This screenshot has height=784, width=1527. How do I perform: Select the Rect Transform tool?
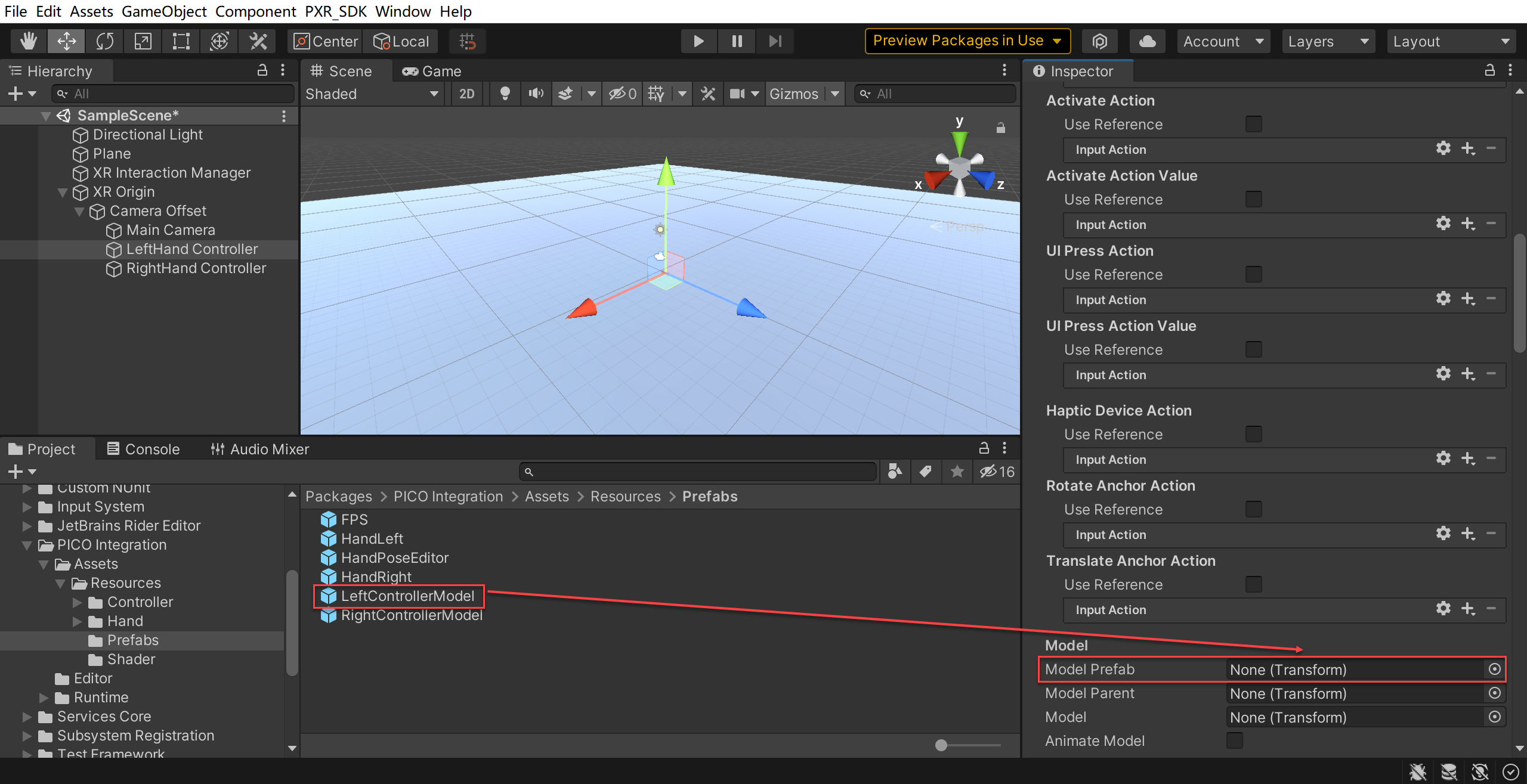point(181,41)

══════════════════════════════

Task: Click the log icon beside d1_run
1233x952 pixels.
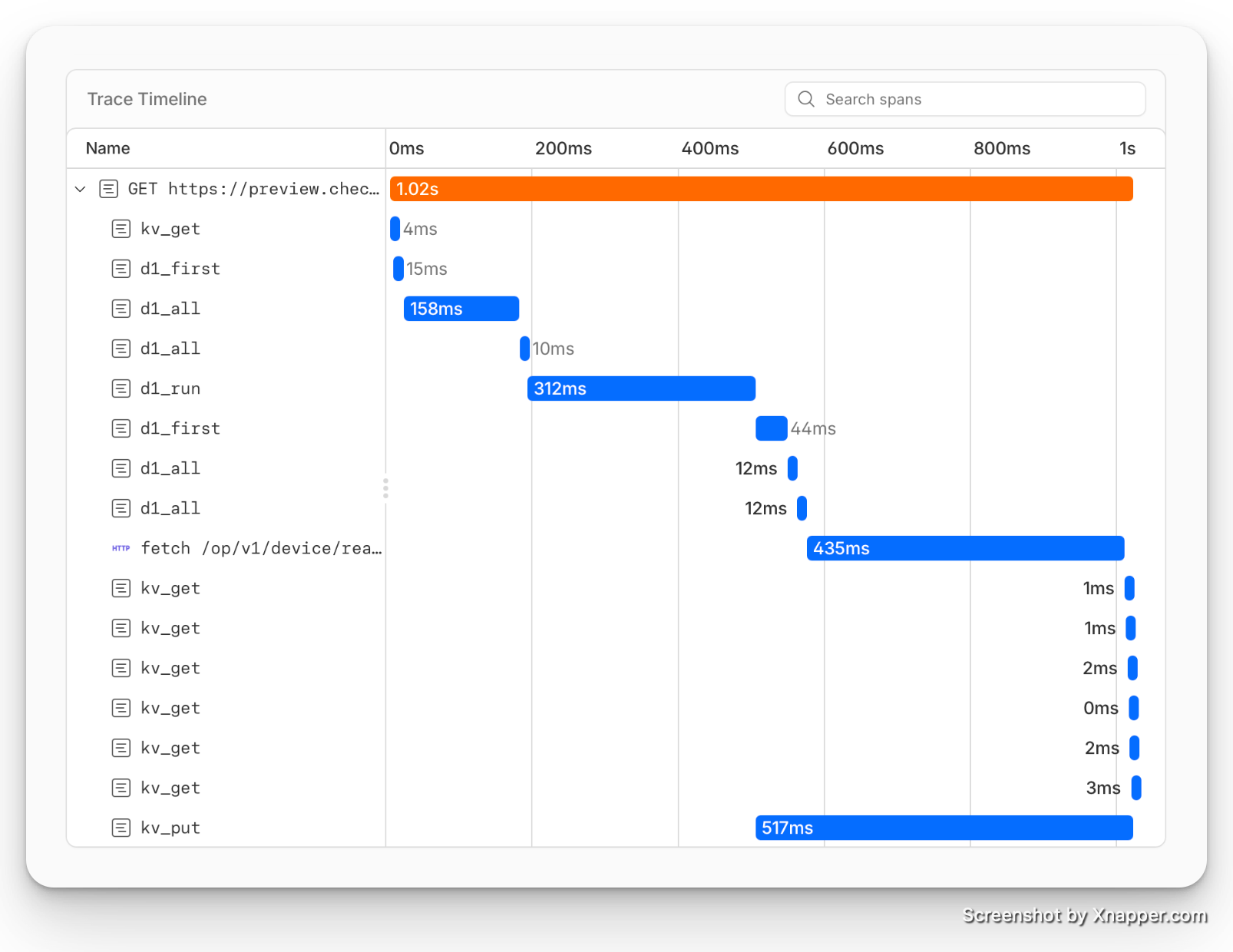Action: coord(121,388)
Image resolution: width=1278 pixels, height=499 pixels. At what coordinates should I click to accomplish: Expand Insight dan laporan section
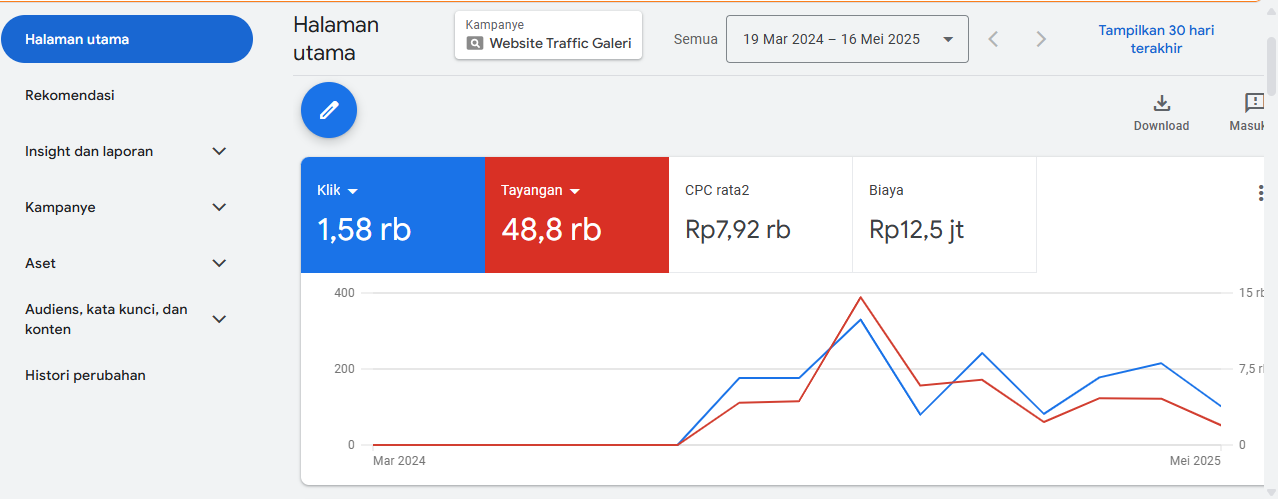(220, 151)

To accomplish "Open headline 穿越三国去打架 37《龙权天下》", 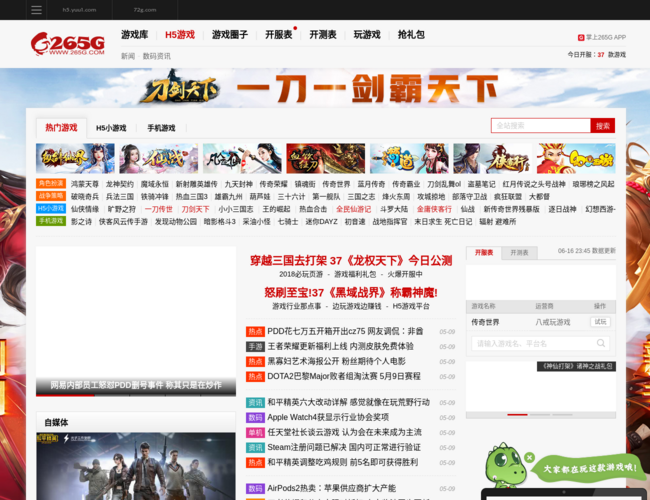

══════════════════════════════

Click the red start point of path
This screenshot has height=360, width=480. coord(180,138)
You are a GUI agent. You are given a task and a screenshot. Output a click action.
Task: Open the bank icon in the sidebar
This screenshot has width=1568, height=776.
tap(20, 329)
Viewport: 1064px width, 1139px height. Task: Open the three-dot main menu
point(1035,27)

══════════════════════════════

• Set exercise:
Reproduce the data from the line containing "Click the red start point of path" through the line containing "tap(20, 329)", with "bank icon" changed to "wallet icon" and everything else left intact.

• Result:
Click the red start point of path
This screenshot has height=360, width=480. coord(180,138)
You are a GUI agent. You are given a task and a screenshot. Output a click action.
Task: Open the wallet icon in the sidebar
This screenshot has width=1568, height=776.
tap(20, 329)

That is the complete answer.